Bilinmeyen numara: Ama sizi şimdilik rahat bırakacağım

Bilinmeyen numara: Son birkaç gününüzün keyfini çıkarın

Ellerim korkuyla titremeye başladığında yatağa oturdum ve gözlerimi karşımdaki duvara çevirdim. Her yerim korkuyla çevrelenmişti.

Bu mesajları atanın kim olduğunu biliyordum ama bilmiyordum da. Numaramı nereden bulmuştu ya da köye gideceğimizi nereden biliyordu hiçbir fikrim yoktu.

Tek bildiğim şey her şeyden haberdar olduğuydu.

Olanları babama anlatmak için ayağa kalktığımda olduğum yerde duraksadım ve yutkundum. Yatağa tekrar oturdum ve düşünmeye başladım.

Tam biraz da olsa her şeyden uzaklaşmak için köye gidecekken onu başka bir strese boğamazdım. Son günlerde çok yorulmuştu ve dinlenmeye ihtiyacı vardı. Onun dışında diğerleri de tükenmişti.

Söylememek ne kadar doğruydu bilmiyordum ama şimdilik bunu kendime saklayacaktım. Köyden döndüğümüzde söyleyecektim.

Telefonumu kenara koydum ve yatağın üzerine bıraktığım kıyafetleri giydim. Gri bir eşofman ve siyah bir kazak giymiştim. Arabayla gideceğimiz için rahat etmek istiyordum.

Gelen mesajları şimdilik aklımdan çıkarmaya çalışarak bavulumla birlikte odamdan çıktım ve aşağıya indim.

Rutkay abi geldiğimi gördüğünde bavulumu eline aldı ve dış kapıya doğru adımladı. "Seslenseydin, bavulunu ben indirirdim aşağıya."

Yalın arkasından bakarak gözlerini devirdi. "Güç gösterisi yapma abi."

"Konuşacağına kendi bavulunu getir!" Diye seslendi göz hizamızdan çıkan Rutkay abi.

"Getiririm." Yalın omuz silkti ve kenara koyduğu bavulunu aldı. Yürümeye başladığında bende onun peşinden gittim.
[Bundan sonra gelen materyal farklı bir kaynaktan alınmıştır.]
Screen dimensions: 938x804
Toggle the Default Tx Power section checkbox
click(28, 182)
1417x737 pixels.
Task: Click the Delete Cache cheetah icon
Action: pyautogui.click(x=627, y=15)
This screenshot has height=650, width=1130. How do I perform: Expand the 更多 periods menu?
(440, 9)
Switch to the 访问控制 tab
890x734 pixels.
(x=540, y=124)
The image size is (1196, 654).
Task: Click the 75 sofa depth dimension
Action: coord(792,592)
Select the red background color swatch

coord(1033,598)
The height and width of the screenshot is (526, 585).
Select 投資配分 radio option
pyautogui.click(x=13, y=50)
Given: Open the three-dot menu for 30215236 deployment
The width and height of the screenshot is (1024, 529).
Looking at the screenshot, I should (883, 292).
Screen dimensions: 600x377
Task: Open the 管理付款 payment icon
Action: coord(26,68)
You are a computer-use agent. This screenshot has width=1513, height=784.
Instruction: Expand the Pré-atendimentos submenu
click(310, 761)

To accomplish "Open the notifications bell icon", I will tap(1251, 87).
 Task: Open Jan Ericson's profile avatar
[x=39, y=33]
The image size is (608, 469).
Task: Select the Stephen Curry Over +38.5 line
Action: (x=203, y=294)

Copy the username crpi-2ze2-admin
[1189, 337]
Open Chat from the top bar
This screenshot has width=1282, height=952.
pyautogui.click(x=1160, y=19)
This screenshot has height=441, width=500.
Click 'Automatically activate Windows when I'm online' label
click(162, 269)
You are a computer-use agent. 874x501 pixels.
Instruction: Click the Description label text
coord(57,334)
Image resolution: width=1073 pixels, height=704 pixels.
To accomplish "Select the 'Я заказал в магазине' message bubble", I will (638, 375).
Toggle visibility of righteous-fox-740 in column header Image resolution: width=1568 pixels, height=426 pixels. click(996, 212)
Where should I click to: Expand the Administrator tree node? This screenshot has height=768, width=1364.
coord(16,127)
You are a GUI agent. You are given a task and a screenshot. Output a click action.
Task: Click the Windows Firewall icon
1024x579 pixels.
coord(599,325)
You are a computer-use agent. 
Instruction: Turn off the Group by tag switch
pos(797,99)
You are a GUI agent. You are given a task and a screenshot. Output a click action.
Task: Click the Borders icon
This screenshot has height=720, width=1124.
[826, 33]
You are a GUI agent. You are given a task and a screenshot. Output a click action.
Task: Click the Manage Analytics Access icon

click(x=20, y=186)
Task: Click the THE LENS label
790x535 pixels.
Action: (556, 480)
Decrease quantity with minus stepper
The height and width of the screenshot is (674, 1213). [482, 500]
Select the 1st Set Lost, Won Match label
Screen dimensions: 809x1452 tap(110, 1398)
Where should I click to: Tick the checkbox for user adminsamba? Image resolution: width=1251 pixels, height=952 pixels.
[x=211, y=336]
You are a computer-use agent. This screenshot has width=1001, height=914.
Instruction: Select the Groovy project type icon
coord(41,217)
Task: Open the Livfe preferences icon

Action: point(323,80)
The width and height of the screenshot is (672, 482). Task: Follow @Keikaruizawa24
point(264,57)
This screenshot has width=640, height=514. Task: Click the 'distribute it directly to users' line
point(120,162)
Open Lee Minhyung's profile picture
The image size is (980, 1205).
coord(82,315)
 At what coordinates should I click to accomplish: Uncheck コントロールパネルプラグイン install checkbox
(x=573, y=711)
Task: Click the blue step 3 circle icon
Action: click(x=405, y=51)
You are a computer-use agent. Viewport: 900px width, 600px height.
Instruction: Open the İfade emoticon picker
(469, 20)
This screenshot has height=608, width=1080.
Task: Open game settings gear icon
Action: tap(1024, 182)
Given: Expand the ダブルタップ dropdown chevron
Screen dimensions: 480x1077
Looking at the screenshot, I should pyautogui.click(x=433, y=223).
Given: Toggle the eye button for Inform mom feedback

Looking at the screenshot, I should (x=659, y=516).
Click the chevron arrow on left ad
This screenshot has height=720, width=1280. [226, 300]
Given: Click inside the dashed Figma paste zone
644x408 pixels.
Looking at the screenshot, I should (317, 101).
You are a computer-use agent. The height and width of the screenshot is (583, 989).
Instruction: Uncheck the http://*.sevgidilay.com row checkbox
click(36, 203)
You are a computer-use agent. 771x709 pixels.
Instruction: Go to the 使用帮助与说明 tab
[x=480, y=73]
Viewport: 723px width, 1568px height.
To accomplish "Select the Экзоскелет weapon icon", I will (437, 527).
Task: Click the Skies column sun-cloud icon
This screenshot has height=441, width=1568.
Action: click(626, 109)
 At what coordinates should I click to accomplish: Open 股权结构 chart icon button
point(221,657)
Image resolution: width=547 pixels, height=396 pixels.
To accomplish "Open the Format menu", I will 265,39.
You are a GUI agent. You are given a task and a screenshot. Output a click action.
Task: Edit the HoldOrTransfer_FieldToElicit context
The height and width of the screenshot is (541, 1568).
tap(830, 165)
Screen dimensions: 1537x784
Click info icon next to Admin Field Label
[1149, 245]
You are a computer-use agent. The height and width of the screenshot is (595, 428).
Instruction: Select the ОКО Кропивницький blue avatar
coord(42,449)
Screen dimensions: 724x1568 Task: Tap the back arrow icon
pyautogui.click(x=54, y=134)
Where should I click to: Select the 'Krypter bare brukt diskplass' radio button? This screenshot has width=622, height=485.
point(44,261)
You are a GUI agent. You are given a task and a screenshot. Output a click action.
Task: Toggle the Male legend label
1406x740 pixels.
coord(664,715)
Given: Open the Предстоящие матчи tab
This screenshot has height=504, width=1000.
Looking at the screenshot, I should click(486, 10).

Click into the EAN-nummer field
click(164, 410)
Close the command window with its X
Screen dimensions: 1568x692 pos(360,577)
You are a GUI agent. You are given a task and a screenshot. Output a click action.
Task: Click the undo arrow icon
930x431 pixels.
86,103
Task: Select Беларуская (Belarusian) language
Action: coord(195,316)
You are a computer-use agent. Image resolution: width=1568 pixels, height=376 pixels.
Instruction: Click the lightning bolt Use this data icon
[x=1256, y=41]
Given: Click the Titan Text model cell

Dışarı çıktığımızda arabanın yanında durduk ve Rutkay abinin bavulları yerleştirmesini izledik.

Evden çıkan babam diğer arabaya bavulunu yerleştirdikten sonra yanımıza geldi. "Herkes tamam mı?"

Yamaç abim Onur'la birlikte evden çıktı ve babamın yanında durdu. "Tamamız."

Babam başını salladı ve gözlerini üzerimizde gezdirdi. "Yola çıkalım o zaman."

Hepimiz onu onayladığımızda arabalara bindik. Babam, Yamaç abim ve Yalın bir arabadayken ben, Rutkay abim ve Onur da diğer arabadaydık.

Yolcu koltuğunda oturan Onur omuzunun üzerinden bana baktıktan sonra boğazını temizledi ve tekrar önüne döndü. Bilerek benimle aynı arabaya bindiğine emindim

Rutkay abi dikiz aynasından bana baktıktan sonra gözlerini tekrar yola çevirdi. "Radyoyu açmamı ister misin?"

Başımı iki yana sallayarak kulaklıklarımı getirdiğim bez çantadan çıkardım. "Bu sefer böyle müzik dinleyeceğim."

Gülümsedi ve göz kırptı. "Sen bilirsin."

Kulaklıklarımı taktım ve başımı cama yaslayarak gözlerimi akıp giden yola çevirdim. İç çektim ve bayatımda yaşanan her şeyi düşünmeye başladım.

Günün birinde yabancı bir eve temizliğe gitmiştim. Evin içinde yaşayan aile aslında benim ailemmiş. Evlerine yerleşmiş ve onlarla anlaşmaya çalışmıştım.

Anneme ne olduğunu öğrenmiş ve bende anonim bir numaradan mesajlar almaya başlamıştım. Ondan öncesinde bana çarpan adam bilerek yere bir not kağıdı düşürmüştü.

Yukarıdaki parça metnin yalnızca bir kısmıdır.